DECLARATION OF INTERESTS

The authors declare no competing interest.

Figures

**Figure 1.. Crohn’s disease mucosae-associated mycobiome characterization**
(A) Sequences from healthy control and Crohn’s disease sigmoid colon and cecum were identified to the genus level, and the relative representation of each genus in the datasets is illustrated. “Others” include 67 relatively rare genera, and “Unmapped” indicates the fraction of the sequences that could not be convincingly identified as belonging to specific genera (defined as ≥97% identity to a known reference sequence). (B) The data are shown broken down by individual patient (x-axis), showing the relative abundance of sequences detected in each sample. (C) MaAsLin analysis reveals that Crohn’s disease (CD) is associated with a decrease in ascomycetes and an increase in basidiomycetes compared to healthy controls (HC). Notched box plots show individual arcsine square-root transformed relative abundance’s median and confidence intervals as well as the first and third quartiles. The strength of the difference in the CD samples is noted by the brightness (lower in CD – green, higher in CD – red). (D) Specific genera and their associations with CD (all patients) are illustrated. (E) Analysis as in (D) but illustrating associations specific to the indicated types of Crohn’s disease (ileocolonic or colonic). See also Figure S1 and Tables S1–S4.

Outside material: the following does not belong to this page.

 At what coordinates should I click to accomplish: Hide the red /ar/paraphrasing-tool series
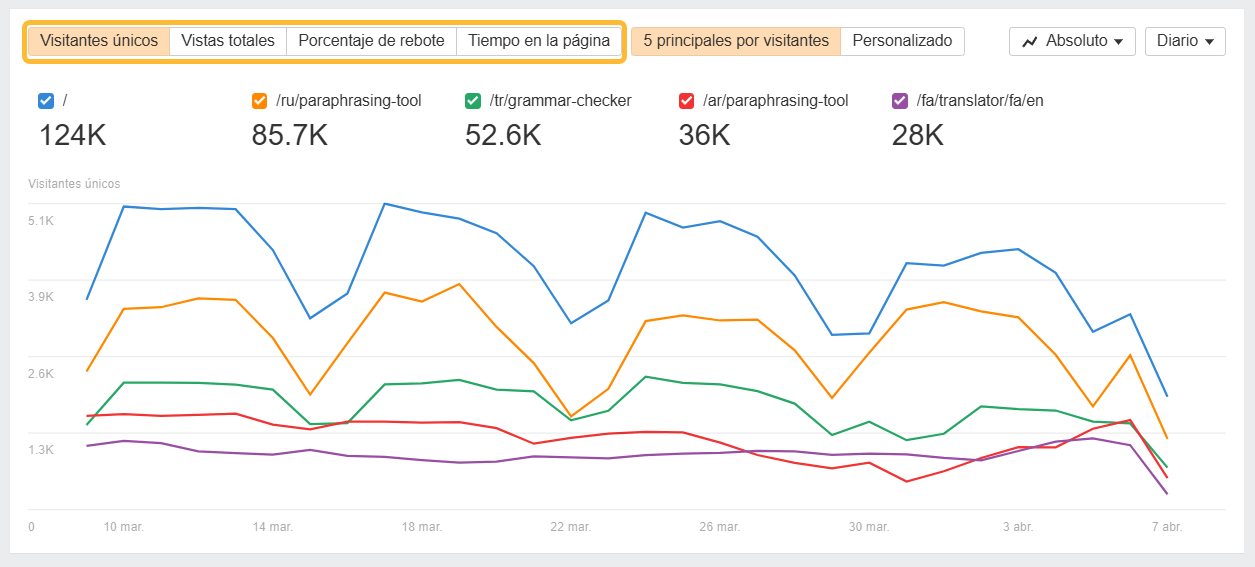(x=686, y=100)
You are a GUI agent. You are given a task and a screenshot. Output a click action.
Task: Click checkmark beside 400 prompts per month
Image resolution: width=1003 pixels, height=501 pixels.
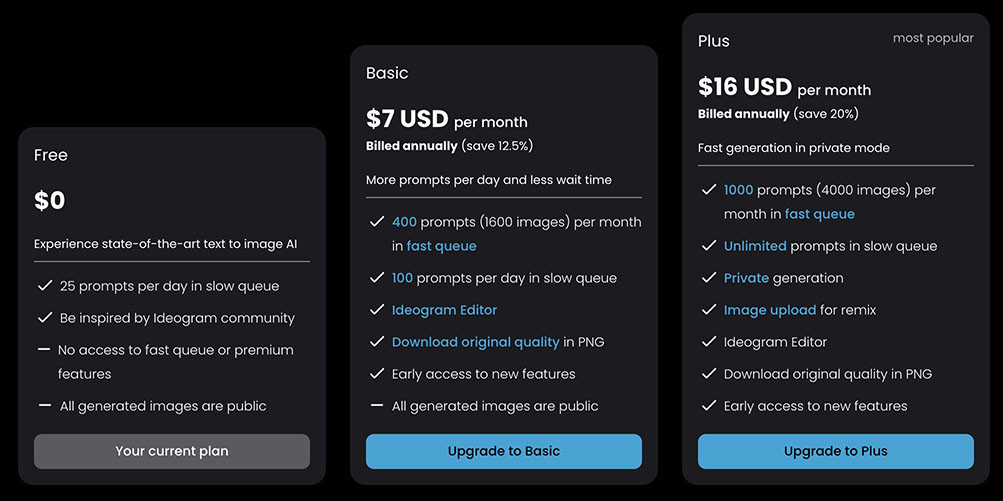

**Figure 2.. The presence of *Malassezia* is linked to the Crohn’s disease *CARD9* risk allele**
(A) Presence or absence of the CD-associated variant of *CARD9* was assessed for association with fungal genera. Fungal genera approaching or exceeding statistical significance (Bonferroni-corrected 6.7×10⁻⁴) are listed. (B) Box-and-whisker plots showing relative abundance of *Malassezia* and *Pichia* in sigmoid colon CD samples (all patients, left, and patients with ileocolonic CD, right) according to the *CARD9*^S12N SNP genotype. (*, p<0.05; **, p<0.01; one-way ANOVA with Tukey’s multiple comparison test). (C) Serum samples were selected from a biobank of CD patient sera previously characterized as “High” or “Low” for ASCA IgG or IgA (n=18–22 per group) and screened by flow cytometry for IgA and IgG reactivity against *Malassezia restricta*. (Mann-Whitney U Test) Notches indicate 95% confidence interval and whiskers extend no further than 1.5 times IQR from the hinge.

**Figure 3.. *M. restricta* exacerbates colitis in mice**
(A, B) Colon length upon termination of experiment in which mice were gavaged with the indicated live yeast and exposed to DSS in their drinking water for 7 days and then without DSS for 5 days (n=5/group). (C) Disease activity over duration of experiment. (D) Fecal lipocalin-2 levels were measured by ELISA on day 6. (E, F) Representative H&E-stained colon sections of an experiment terminated on day 7 (E) and histological assessment of disease severity (F). (G, H) Percentage of IL-17A- and IFN-γ-producing colonic lamina propria CD4⁺ T cells was determined upon sacrifice (day 12). (*, p<0.05; **, p<0.01; ***, p<0.001; one-way ANOVA with Tukey’s multiple comparison test). Each dot represents an individual mouse. Data are representative of three independent experiments. See also Figures S2 and S3.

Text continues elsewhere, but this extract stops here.